Mar 262014
 
Jean-Paul Villere

Jean-Paul Villere

Seems as though there’s a little bit of buzz of late in what makes one a New Orleanian.  Post Katrina among the questionable landscape Dirty Coast gave us the refreshing pause: Be a New Orleanian wherever you are.  But nowadays amid booming repopulation, white teapots, and the notion of gentrification, some seem to say well, hey, if I go to sleep and wake up in Orleans Parish, then that makes me a New Orleanian.  And to this I say: really!?  And to this I further say: Not really, not so much – but it is a good start.

In short, Dirty Coast comes correct.  But if you’re a 2005 refugee of Lakeview still residing in Seattle, you eat your red beans on Mondays, and wear Saints jerseys out to bars to watch the games — a true story by the way – feel free to lay claim to the title.  The latter of which takes more chutzpah than the simple act of nodding off under Napoleonic code will ever muster.  That is a New Orleanian.  And clearly there are like examples the world over, especially if you ever listen to ‘OZ and hear some of the banter regarding those that stream their sounds around the globe.

Other elements that might provide the right to the title of New Orleanian:

  • You have annual fleshly marks that somehow appear over Mardi Gras deemed bead bruises.
  • You consume a po boy at least once a week.
  • You pay Orleans Parish property tax.
  • Your speech is peppered with ma’ams and sirs.
  • You laugh riotously at any network attempting to tell a fictionalized story set in the Crescent City.

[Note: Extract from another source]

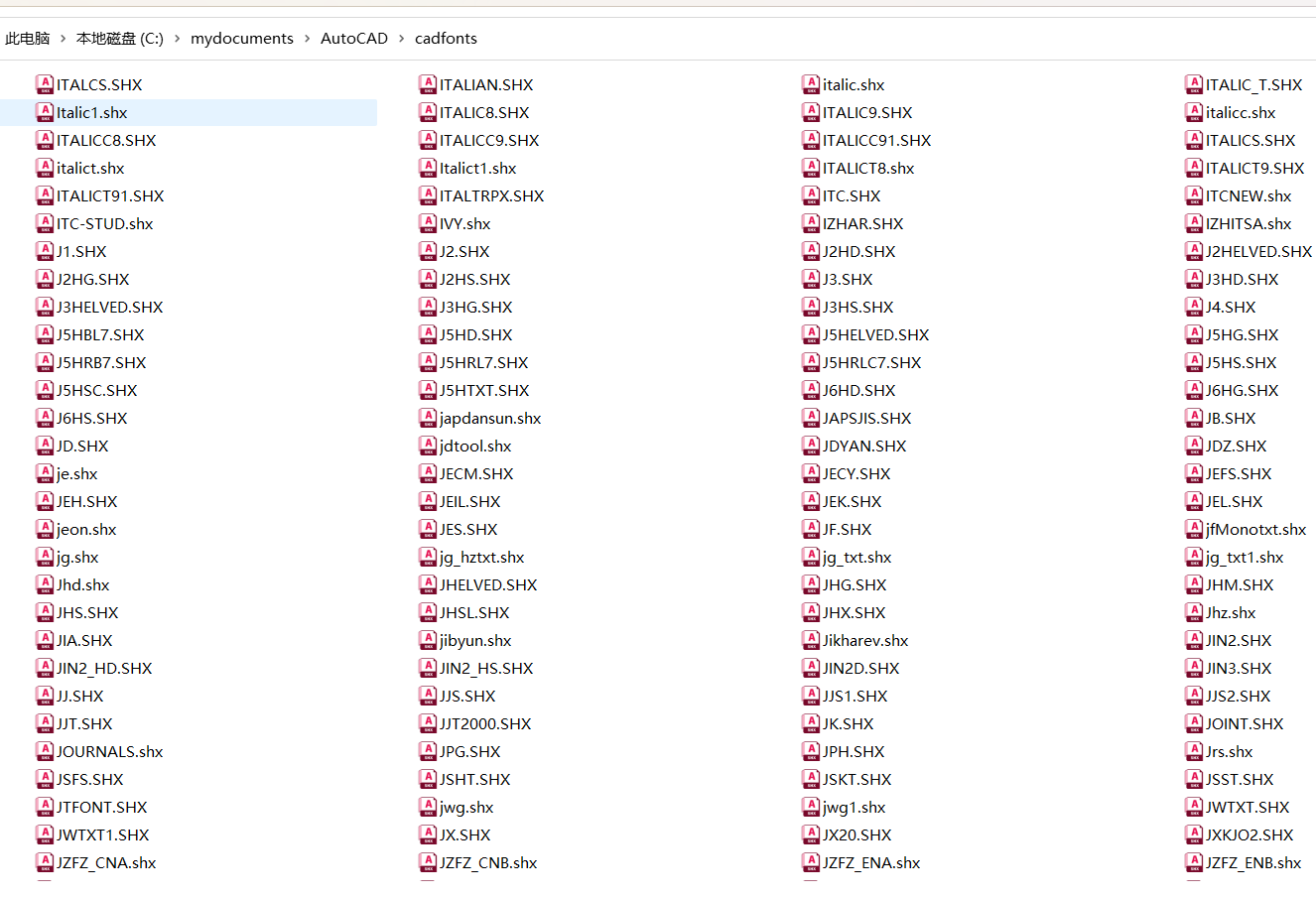Image resolution: width=1316 pixels, height=897 pixels.
Task: Click the cadfonts breadcrumb segment
Action: 446,39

And on that note cue last night’s episode of CBS’ NCIS, the first of 2 parts providing a lay-up to intro the upcoming premiere of its very own spinoff NCIS: NO.  First off, most all spinoffs usually occur with existing characters, so right away heed the warning light.  The acting?  OK.  The accents?  Passable.  But the writing?  Super fail.  The dialogue was littered with idiotic references largely concerning food.  Like “the brown toast at Elizabeth’s.”  Or “What I wouldn’t give for an oyster poboy from Parkway.”  And “What’s for dinner?”  “Red beans and rice” of course!  “Must be Monday” was the reply.  Face palm, really?!

Tom Petty once said “If you have to call yourself a rebel, you probably aren’t.”  And the same may be true of calling one’s self a local.  If you have to point something out to others because some sort of self-affirmation is required, allow me to submit to you, you may be trying too hard.  Square pegs don’t fit in round holes, and they certainly don’t squawk about they could if their corners were only removed.  Things are what they are.  But will I watch more of what’s to come on NCIS?  Yes, of course, because well, I can’t help myself.  It’s unintentionally pretty funny, and I get embarrassed for no one.

Being a local more than anything simply requires commitment.  You vote here, you shop here, and when you’re away from here you really miss it; that’s it.  The litmus test will vary, but if you have to call yourself a New Orleanian as some sort of line of offense?  Who exactly are you trying to convince?  My guess would be yourself.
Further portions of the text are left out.